[Stored records]

******

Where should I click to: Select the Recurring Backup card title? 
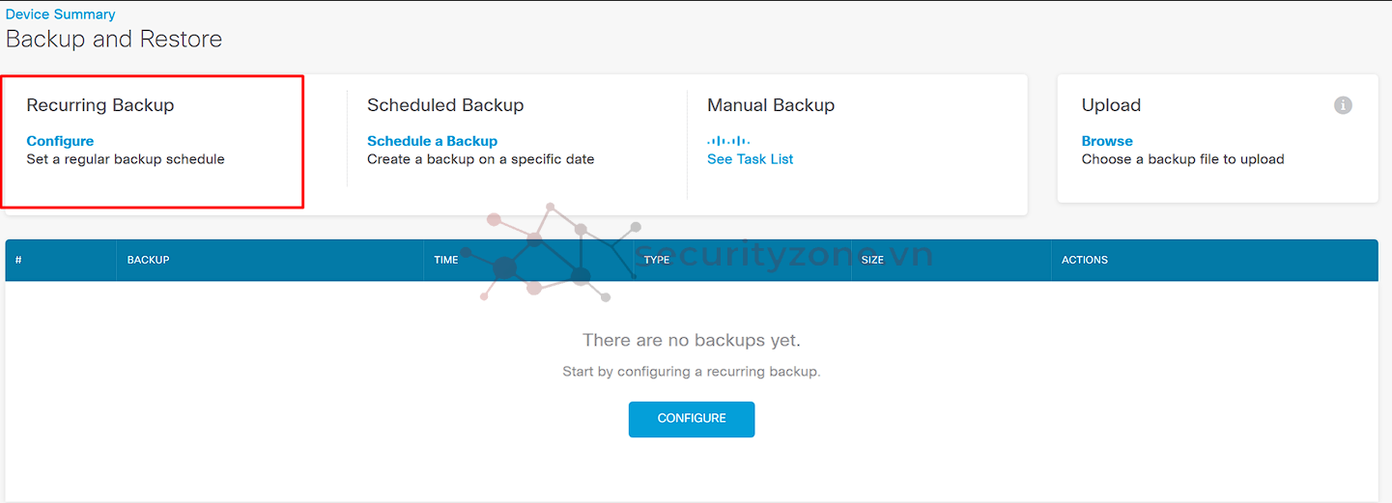[100, 105]
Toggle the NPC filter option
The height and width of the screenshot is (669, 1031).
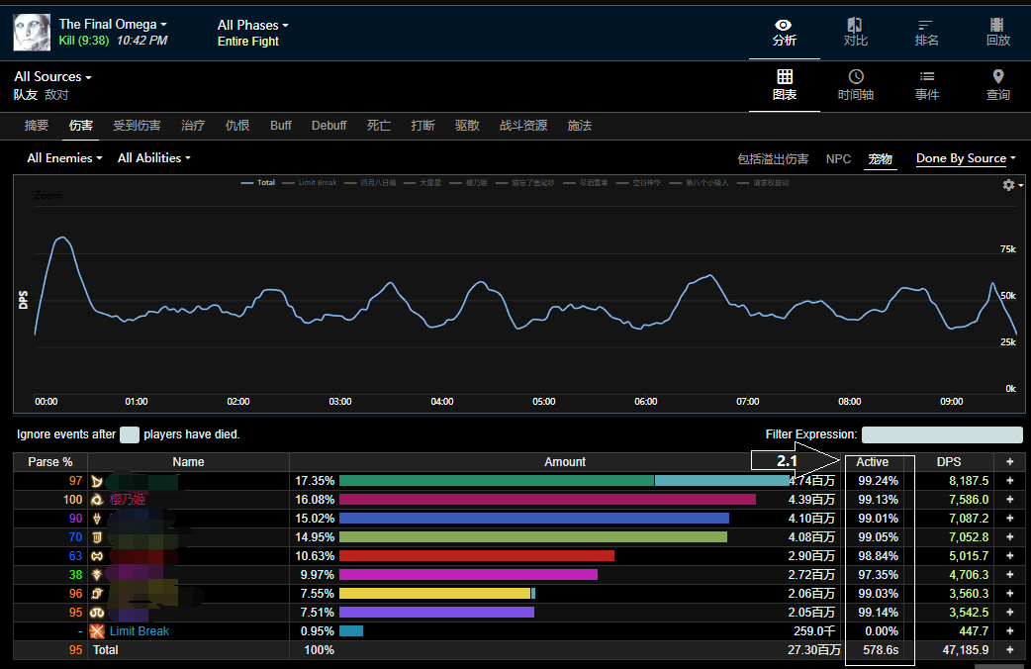[838, 159]

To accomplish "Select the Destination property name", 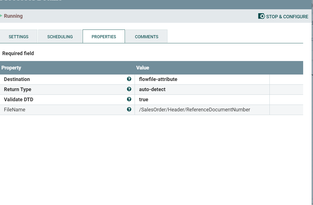I will (x=17, y=79).
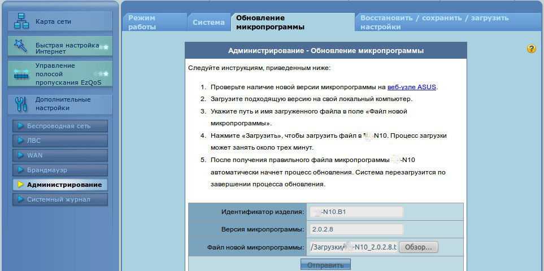
Task: Click the wrench tools icon for Дополнительные настройки
Action: point(21,104)
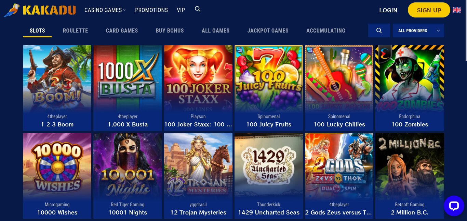Click the Kakadu parrot logo
Viewport: 467px width, 221px height.
40,10
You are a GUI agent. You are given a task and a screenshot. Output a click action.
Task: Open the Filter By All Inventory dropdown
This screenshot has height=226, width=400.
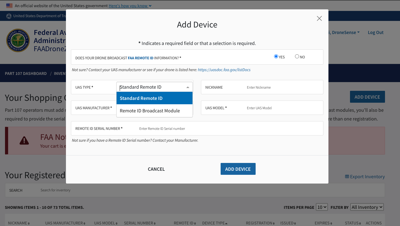tap(367, 207)
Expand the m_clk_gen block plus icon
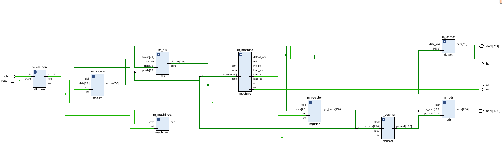 click(35, 72)
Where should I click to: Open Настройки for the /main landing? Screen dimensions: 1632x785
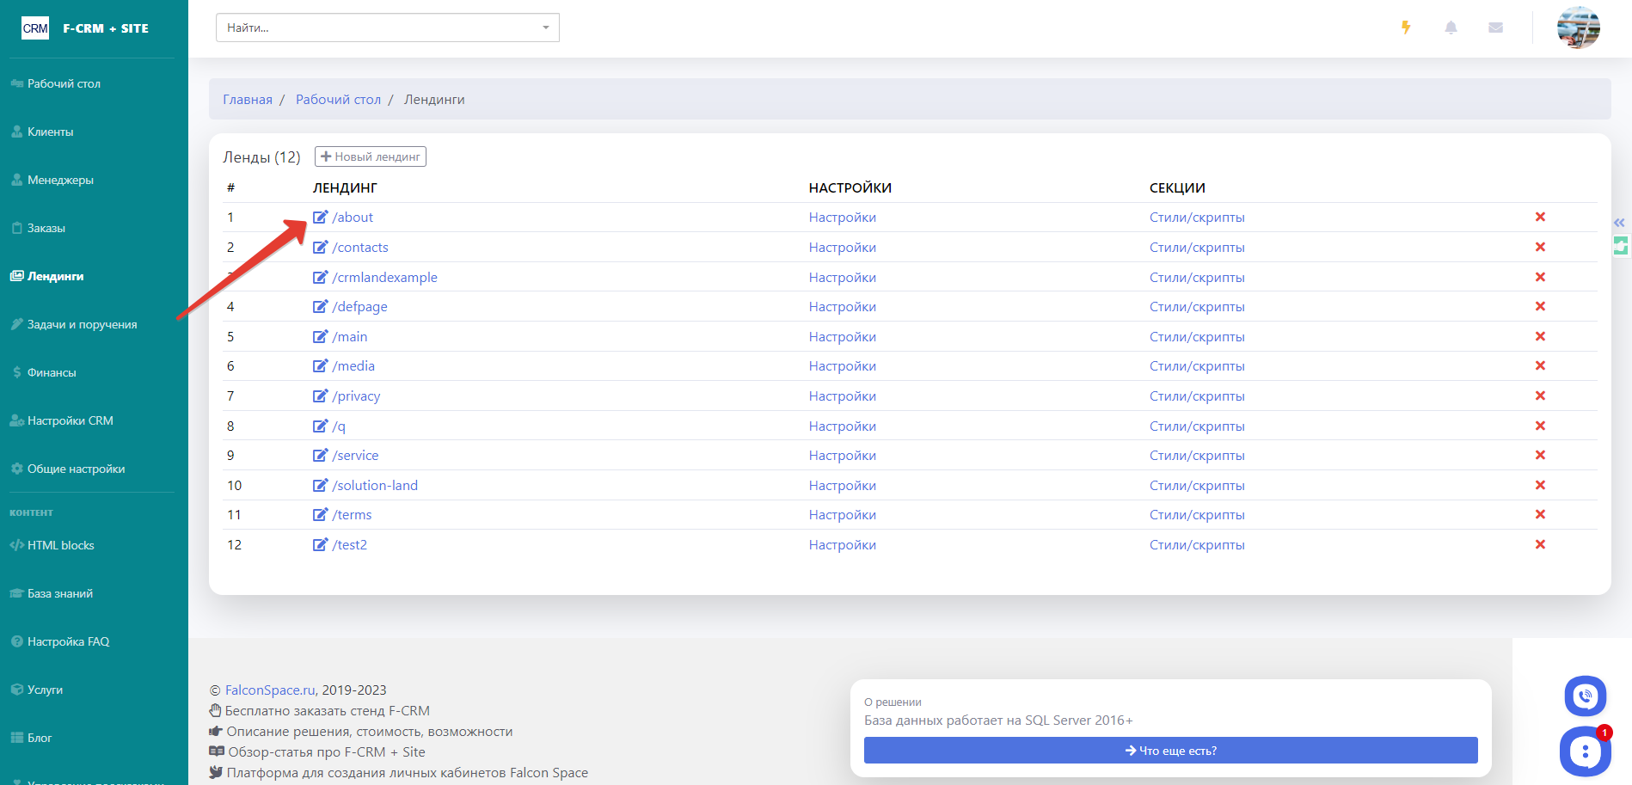click(x=842, y=337)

******

__Task item__:
Find the line with "Where should I click to: Open". Return it and each line after it through the end of the data, exactly, without pictures.

__Finished exercise__:
Where should I click to: Open Настройки for the /main landing? Screen dimensions: 1632x785
click(x=842, y=337)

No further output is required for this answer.